Larger cooperative computing jobs need efficient “east-west” communication across the data center in order to scale. Workflows of increasing complexity are likewise spread across the hierarchy of resources within and across nodes. The newest workflows are often a mashup of high-performance computing (HPC), deep learning, data analytics, and visualization, all going on concurrently on shared data and computing resources. Workflows are often composed of microservices. Microservice deployment with containers and Kubernetes is increasingly common in HPC, not just in the enterprise. There may be an unpredictable pipeline of data flowing among microservices, and the number and location of microservices may also vary with dynamic load.

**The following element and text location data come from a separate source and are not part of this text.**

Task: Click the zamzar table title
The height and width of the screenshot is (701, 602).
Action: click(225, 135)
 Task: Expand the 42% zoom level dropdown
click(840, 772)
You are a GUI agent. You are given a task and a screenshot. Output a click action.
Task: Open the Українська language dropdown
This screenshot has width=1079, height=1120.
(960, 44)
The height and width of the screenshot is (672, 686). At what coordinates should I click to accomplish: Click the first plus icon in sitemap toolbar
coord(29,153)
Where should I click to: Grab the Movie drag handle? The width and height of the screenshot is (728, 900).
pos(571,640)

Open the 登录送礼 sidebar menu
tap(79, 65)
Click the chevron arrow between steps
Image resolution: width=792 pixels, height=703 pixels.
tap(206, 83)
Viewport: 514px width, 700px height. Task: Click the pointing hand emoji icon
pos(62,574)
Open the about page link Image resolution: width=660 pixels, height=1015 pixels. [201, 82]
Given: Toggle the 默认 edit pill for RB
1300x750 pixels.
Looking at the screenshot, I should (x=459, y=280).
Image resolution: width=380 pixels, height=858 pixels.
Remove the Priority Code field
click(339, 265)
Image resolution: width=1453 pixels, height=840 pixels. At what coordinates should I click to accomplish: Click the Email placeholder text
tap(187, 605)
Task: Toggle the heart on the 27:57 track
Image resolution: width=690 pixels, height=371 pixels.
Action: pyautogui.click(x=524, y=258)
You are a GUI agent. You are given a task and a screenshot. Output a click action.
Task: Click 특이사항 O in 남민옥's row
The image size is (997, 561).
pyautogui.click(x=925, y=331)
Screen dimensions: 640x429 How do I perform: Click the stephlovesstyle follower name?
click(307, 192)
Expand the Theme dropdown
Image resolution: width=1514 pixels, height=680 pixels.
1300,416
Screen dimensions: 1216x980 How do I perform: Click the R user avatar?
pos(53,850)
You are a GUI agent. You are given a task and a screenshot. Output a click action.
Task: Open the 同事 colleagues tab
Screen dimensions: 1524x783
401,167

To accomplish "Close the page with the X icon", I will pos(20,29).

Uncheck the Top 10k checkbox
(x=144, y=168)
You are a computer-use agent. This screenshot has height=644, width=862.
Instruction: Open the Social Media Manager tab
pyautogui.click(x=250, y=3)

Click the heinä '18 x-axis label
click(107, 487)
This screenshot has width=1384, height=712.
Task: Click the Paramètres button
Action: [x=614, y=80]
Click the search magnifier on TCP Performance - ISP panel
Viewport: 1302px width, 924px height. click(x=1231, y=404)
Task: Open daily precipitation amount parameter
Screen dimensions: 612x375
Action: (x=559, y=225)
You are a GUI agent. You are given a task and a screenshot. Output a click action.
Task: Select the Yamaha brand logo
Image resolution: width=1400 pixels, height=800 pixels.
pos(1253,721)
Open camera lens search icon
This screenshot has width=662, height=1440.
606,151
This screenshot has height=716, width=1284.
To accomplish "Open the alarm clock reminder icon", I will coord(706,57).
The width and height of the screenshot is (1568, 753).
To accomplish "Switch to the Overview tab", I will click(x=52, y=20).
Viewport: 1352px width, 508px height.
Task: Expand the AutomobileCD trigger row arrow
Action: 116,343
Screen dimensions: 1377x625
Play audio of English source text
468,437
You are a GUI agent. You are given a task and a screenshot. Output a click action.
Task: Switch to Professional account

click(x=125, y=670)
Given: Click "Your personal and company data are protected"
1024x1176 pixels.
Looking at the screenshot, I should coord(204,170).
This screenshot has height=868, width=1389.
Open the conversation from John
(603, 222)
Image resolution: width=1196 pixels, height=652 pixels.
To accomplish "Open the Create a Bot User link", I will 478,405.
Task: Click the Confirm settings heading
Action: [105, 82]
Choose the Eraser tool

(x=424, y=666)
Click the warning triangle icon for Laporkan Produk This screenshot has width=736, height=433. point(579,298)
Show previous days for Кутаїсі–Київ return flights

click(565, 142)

The distributed set of resources throughout the data center must still operate as a cohesive unit to execute a mix of scaled applications and a set of microservices. Access to data and the unpredictable movement of data among stages presents a serious challenge. This requires more bandwidth, lower latency, less interference with and reliance on CPUs, and in-network computing. This calls for a principled bolstering of general IO performance capabilities under flexible abstractions, rather than relying on special-case tuning for a single-app scenario. It also demands fine-tuned management of all IO traffic for improved quality of service, failure prediction, reliability and availability.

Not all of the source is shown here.